I can't give authoratitive answers to either of these, but...
At 6PM -0500 on 3/02/13 you (Joe Beaubien) wrote:>
> I'm currently trying to setup remote backups of my emails but i'm
running
> into issues (mdbox format, indexes and storage in the same folder
> hierarchy).
>
> Local backup command: dsync -u "my_user" backup /backups/my_user
>
> (1) Recently, I noticed that the local backup takes up twice the size as
> the original mail location (8gb vs. 4gb). I purged alot of emails from the
> original location, so the size shrunk, but the local backup just keeps on
> getting bigger. I couldn't find any dsync option that would delete
extra
> emails.
>
> - Question: Why isn't the local backup synced properly and remove the
extra
> emails?
Are you running 'doveadm purge' on the backed-up dbox? It looks to me as
though dsync doesn't do that. I don't know if there's any (simple)
way
to do that without a running Dovecot instance attached the dbox
directory: it's not entirely clear to me whether doveadm will run
locally without contacting a doveadm-server instance running under
Dovecot, nor how to point 'doveadm purge' at an arbitrary directory.

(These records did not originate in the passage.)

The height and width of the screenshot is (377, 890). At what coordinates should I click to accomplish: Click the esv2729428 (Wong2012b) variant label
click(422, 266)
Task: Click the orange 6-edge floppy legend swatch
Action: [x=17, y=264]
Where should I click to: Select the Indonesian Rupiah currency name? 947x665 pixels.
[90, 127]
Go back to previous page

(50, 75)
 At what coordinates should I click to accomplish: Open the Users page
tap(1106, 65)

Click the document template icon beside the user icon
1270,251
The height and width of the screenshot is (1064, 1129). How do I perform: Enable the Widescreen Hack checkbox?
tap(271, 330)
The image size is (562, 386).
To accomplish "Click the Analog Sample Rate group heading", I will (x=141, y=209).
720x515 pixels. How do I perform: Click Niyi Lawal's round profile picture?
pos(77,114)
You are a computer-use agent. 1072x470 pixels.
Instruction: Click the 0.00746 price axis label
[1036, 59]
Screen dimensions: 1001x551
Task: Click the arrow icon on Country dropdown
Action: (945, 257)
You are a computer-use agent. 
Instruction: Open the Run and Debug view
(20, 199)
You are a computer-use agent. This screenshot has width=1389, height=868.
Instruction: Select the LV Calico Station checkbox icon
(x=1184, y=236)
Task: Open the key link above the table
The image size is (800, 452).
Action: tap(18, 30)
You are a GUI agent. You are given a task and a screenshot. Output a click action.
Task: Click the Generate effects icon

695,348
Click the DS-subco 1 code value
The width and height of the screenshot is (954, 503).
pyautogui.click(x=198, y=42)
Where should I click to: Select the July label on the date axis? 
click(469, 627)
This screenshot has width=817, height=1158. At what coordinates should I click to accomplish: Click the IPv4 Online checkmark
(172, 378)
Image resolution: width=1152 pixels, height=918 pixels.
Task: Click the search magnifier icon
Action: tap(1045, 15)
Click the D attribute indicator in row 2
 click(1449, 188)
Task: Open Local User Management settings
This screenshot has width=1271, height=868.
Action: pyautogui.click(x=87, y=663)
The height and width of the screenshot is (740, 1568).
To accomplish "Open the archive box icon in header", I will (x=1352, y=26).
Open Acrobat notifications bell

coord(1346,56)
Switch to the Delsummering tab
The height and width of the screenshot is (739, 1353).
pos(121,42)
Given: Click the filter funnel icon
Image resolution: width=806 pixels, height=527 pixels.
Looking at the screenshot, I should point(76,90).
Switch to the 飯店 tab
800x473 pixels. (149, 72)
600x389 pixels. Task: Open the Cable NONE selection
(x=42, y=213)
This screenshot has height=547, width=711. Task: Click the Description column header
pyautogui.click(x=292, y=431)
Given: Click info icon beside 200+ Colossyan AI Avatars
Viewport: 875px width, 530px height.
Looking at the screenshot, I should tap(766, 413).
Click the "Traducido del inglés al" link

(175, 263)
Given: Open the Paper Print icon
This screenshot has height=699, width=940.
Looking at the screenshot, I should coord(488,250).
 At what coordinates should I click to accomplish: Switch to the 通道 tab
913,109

It might be easier to dsync to a Maildir instead. This should preserve
all the Dovecot-visible metadata, and dsyncing back to the dbox for
restore should put it all back.
> (2) What is the best why to copy this local backup to a remote location
> that does NOT have the possibility to run dsync.
>
> - Question 1: is rsync safe to use and will this data work for restore?
>
> - Question 2: Would it be safe to simply rsync the original mail_location
> to the remote server?
AFAICT, if Dovecot is stopped on both sides of the transfer it should be
safe. If either side has a currently running Dovecot instance (or any
other Dovecot tools, like a concurrent dsync) using that dbox, it's
likely rsync will copy an inconsistent snapshot of the data, and the
result will be corrupted.
If you have truly atomic filesystem snapshots, rsyncing out of a
snapshot also *ought* to be safe, since the situation is the same as if
Dovecot crashed at the moment the snapshot was taken, though it might be
a good idea to run doveadm force-resync to make sure the result is
consistent from Dovecot's point of view.